October 2, 2008 by Brian

In the October edition of First Things, Richard John Neuhaus uses an article in the New Yorker as the basis for a discussion of changes in evangelical political involvement.

Here are a few key paragraphs.

In the last issue I discussed “An Evangelical Manifesto,” with its palpable and touching eagerness to be accepted by those whom its signers view as their cultural betters. The message of the manifesto is: “Please, we are not that kind of evangelical.”

p. 62

But sometimes what passes for change is a replay of very old stories. Rick Warren is quoted by Fitzgerald as declaring to a Baptist convention that the great need is for  ‘a second Reformation,’ one that would be about ‘deeds not creeds.’ I hope he is misquoted . . . . The slogan ‘deeds not creeds’ was of course the rallying cry of the social-gospel movement of the late nineteenth and early twentieth centuries. It was the “modernism” to which first fundamentalism and then its post-World War II reconfiguration in evangelicalism was the response. And now the New Evangelicals are hailed as the social-gospel movement redivivus. As one never runs out of occasions for mentioning, history has many ironies in the fire.

p. 63

The only reason a Frances Fitzgerald is interested in evangelicals or evangelicalism is that these people are political players. For people such as Fitzgerald, politics is “the real world.” In the perspective of Carl Henry’s 1947 manifesto and the emergence of that earlier instantiation of “the new evangelicals,” the so-called religious right of recent years may be seen as the first inning in the game of cultural and political engagement. The evangelicals didn’t always play it well, but at least they were playing in the big leagues. Now, impressed by their unaccustomed influence, some evangelicals are prepared to concede the game in return for a permanent pass to the stadium.
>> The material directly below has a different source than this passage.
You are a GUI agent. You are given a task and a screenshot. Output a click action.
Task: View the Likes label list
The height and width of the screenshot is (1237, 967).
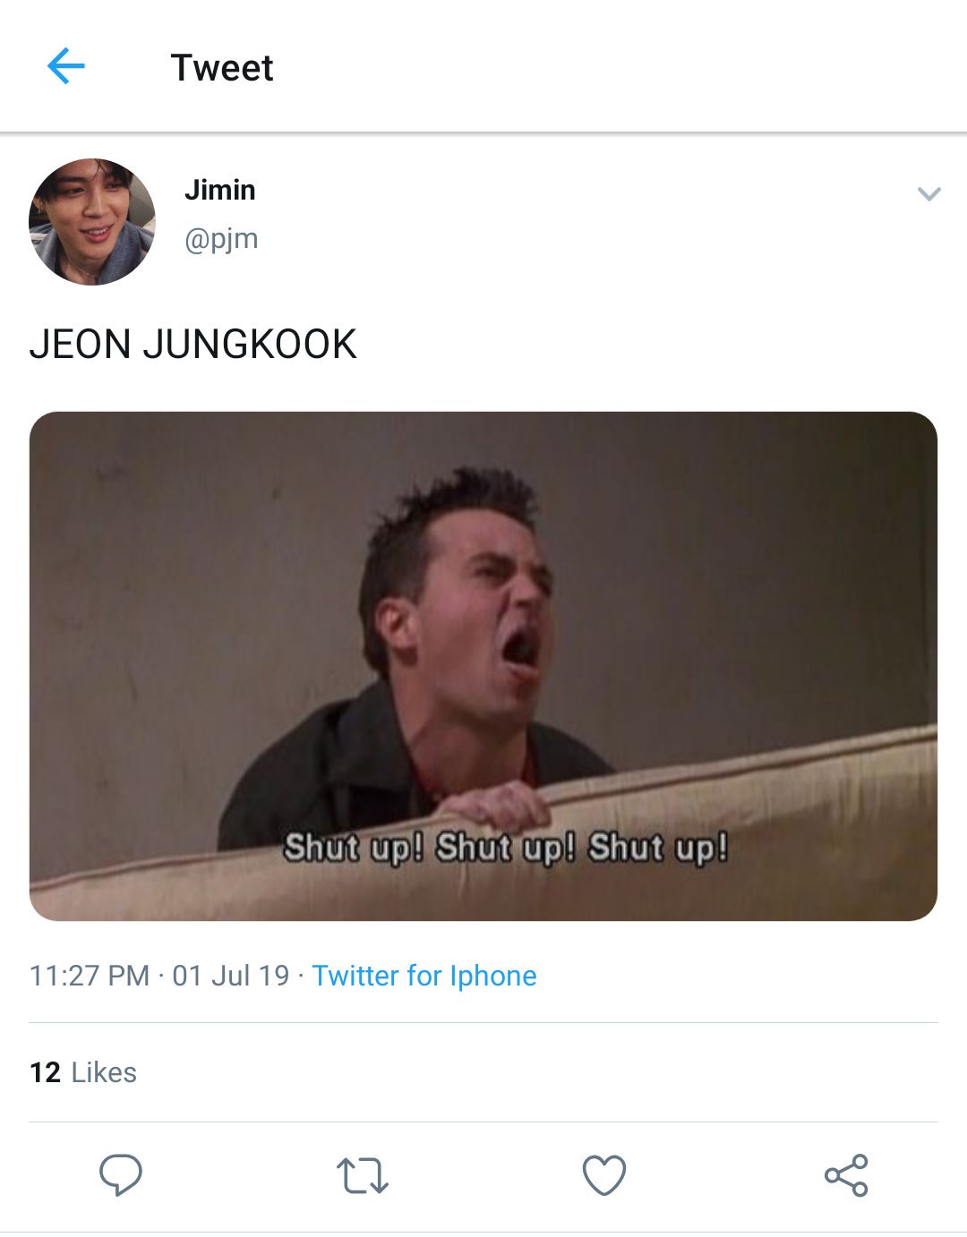[x=104, y=1072]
If Fitzgerald and like-minded commentators are right, evangelicalism is joining liberal Christianity on the well-worn path to public irrelevance.

p. 63

Neuhaus, however, closes on a positive note:

It is a heady sensation to be exalted by the likes of the New Yorker, the Washington Post, and the New York Times, but it is an embarrassingly paltry reward for betraying the promise of evangelicalism in American public life, and I am persuaded that most evangelicals will not accept the deal.